Posted: 05/21/2012 5:01 pm

When the chief economist for the International Energy Agency (IEA) issues a dire warning, you'd think the world's leaders would sit up and take notice. If this statement by Fatih Birol last week wasn't a dire warning, then I don't know what is: "What I see now with existing investments for plants under construction... we are seeing the door for a 2 degree Celsius target about to be closed and closed forever."

A global rise in temperature of 2°C is widely considered to be a threshold beyond which catastrophic climate change is likely to occur; many scientists and governments consider 1.5° a safer bet. And we're talking here about catastrophic with a capital C -- for many communities around the world, climate change has already proved catastrophic.

So how did the leaders of the G8 richest countries respond to this warning at their summit in Camp David last week?

By speaking in platitudes, at best: "Different energy sources have different inherent risks and must be developed in a safe, efficient, and environmentally sustainable manner."

And by missing the point, at worst.

To keep that door to 2°C open, three things need to happen:

  1. More renewables: We need to invest in renewable energy services like there's no tomorrow. (Literally!)

  2. Displace Fossil Fuels: Simply adding more renewables to the mix isn't enough, they need to displace fossil fuels. Global investment in clean energy reached a record-breaking high of $260 billion in 2011. According to the IEA, however, energy demand is expected to rise by a third by 2035. While the share of fossil fuels in the total energy mix will shrink, without a dramatic change of direction our use of these climate-deadly fuels will grow in absolute terms.

  3. Conservation and Efficiency: In addition to adopting policies which create incentives to invest in renewables, and disincentives to invest in fossil fuels (phasing out fossil fuel subsidies to start with), we need to conserve energy wherever possible, and to use energy more efficiently.

So here's why the G8 missed the point. Nothing in the "Camp David Declaration" comes even close to moving us off the frightening trajectory which the IEA is warning about. It explicitly endorses an "all of the above" approach to meeting our energy needs, and foresees continued long-term investment in extracting every last drop of petroleum from the breadth and depth of the planet:

"We are committed to establishing and sharing best practices on energy production, including exploration in frontier areas and the use of technologies such as deep water drilling and hydraulic fracturing... "

On the issue of fossil fuel subsidies, the declaration merely reiterates previous commitments to phasing them out over the medium term, despite the fact that according to Birol "we are going backwards." From 2010 to 2012, fossil fuel subsidies increased from $400 billion to $630 billion.

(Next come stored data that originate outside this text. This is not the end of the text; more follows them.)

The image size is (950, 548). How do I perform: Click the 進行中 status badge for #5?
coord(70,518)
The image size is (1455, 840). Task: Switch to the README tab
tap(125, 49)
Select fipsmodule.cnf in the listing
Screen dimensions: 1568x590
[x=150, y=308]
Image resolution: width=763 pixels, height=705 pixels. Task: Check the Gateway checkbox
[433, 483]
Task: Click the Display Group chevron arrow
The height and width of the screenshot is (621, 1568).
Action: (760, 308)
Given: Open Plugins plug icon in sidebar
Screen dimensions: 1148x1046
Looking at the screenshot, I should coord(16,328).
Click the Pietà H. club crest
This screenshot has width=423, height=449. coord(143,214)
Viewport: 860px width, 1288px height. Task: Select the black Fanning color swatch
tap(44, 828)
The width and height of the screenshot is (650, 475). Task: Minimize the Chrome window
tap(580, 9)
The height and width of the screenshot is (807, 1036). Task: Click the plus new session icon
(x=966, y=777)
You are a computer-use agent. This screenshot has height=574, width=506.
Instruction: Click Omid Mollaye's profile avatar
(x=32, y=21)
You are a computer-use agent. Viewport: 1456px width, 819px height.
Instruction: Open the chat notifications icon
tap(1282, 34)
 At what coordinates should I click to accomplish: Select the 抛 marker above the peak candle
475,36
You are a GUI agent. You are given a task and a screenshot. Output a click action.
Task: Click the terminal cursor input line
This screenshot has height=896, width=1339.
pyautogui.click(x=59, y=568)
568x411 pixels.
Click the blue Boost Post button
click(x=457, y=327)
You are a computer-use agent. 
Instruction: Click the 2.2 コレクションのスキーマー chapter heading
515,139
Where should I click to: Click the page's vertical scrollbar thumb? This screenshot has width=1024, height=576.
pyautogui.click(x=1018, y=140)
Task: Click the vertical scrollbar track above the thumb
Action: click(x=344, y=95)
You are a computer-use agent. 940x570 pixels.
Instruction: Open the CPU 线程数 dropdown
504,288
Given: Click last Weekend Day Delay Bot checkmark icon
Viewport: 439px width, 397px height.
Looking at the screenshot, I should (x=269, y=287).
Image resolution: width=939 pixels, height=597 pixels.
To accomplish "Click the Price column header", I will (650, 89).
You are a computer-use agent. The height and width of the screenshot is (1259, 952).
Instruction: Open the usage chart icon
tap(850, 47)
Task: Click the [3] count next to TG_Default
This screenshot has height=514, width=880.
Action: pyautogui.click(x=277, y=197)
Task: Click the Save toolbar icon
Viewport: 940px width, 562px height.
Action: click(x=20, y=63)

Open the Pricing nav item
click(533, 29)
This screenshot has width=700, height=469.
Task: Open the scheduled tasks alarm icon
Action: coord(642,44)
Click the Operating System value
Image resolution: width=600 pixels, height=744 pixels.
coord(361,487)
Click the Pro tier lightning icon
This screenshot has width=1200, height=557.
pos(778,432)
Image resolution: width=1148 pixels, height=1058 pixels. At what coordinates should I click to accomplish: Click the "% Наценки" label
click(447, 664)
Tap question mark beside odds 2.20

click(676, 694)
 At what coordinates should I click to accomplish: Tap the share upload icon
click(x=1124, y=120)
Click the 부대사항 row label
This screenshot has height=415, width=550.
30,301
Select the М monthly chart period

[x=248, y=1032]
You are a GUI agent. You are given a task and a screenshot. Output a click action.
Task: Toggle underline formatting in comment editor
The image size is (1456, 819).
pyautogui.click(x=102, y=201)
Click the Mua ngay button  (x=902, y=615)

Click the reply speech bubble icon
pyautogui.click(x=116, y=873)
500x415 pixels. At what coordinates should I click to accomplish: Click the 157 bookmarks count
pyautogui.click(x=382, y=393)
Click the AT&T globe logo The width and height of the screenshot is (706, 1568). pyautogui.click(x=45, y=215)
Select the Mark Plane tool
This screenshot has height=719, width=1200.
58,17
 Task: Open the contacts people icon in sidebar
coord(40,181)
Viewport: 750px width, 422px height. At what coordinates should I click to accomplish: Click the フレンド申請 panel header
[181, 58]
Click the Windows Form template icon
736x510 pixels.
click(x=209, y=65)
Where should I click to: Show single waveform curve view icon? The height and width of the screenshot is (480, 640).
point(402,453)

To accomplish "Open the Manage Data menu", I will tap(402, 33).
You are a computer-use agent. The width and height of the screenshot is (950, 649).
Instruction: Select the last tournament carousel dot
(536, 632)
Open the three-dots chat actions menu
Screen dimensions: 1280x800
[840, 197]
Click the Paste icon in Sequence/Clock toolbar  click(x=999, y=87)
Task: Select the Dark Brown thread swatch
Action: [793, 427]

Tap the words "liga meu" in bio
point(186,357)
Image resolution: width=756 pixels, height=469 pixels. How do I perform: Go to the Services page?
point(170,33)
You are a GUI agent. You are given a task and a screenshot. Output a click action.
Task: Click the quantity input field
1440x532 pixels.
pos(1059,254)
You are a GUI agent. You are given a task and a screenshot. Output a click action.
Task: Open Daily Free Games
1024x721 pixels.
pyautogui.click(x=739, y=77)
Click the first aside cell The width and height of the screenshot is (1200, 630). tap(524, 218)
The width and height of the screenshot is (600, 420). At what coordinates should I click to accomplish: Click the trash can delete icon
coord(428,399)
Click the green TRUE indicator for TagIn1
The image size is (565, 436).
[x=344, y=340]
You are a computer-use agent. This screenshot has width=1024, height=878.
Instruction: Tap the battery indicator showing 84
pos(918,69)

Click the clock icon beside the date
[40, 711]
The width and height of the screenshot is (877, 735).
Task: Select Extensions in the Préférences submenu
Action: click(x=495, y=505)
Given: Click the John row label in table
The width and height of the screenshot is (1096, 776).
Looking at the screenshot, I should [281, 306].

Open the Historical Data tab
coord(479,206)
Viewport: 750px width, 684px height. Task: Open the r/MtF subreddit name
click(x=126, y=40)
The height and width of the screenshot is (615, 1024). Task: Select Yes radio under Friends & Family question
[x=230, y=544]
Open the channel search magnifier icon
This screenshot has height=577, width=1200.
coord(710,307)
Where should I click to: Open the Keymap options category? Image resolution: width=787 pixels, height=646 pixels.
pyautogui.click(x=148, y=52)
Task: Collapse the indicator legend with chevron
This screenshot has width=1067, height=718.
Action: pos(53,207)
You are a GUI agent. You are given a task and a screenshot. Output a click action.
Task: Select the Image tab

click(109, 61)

If you think this is an issue of environment vs. economics, think again. To quote Birol once more, "One dollar not invested now in reducing C02 will cost 4.6 dollars in the next decade to achieve the same effect." It's like using one credit card to pay off the debt on another. The interest payments will get you in the end.

2012-05-20-windturbinescckellyriggtcktcktck.jpgCreative Commons: Kelly Rigg, TckTckTck.

Likewise, if you think this is an issue of protecting the environment vs. promoting global security, here too you'd be drawing a hasty conclusion. The Center for Climate and Security has published many reports documenting the inextricable link between the two, noting that "security analysts often refer to climate change as a 'threat multiplier' or 'accelerant of instability' -- a phenomenon that exacerbates a range of existing problems."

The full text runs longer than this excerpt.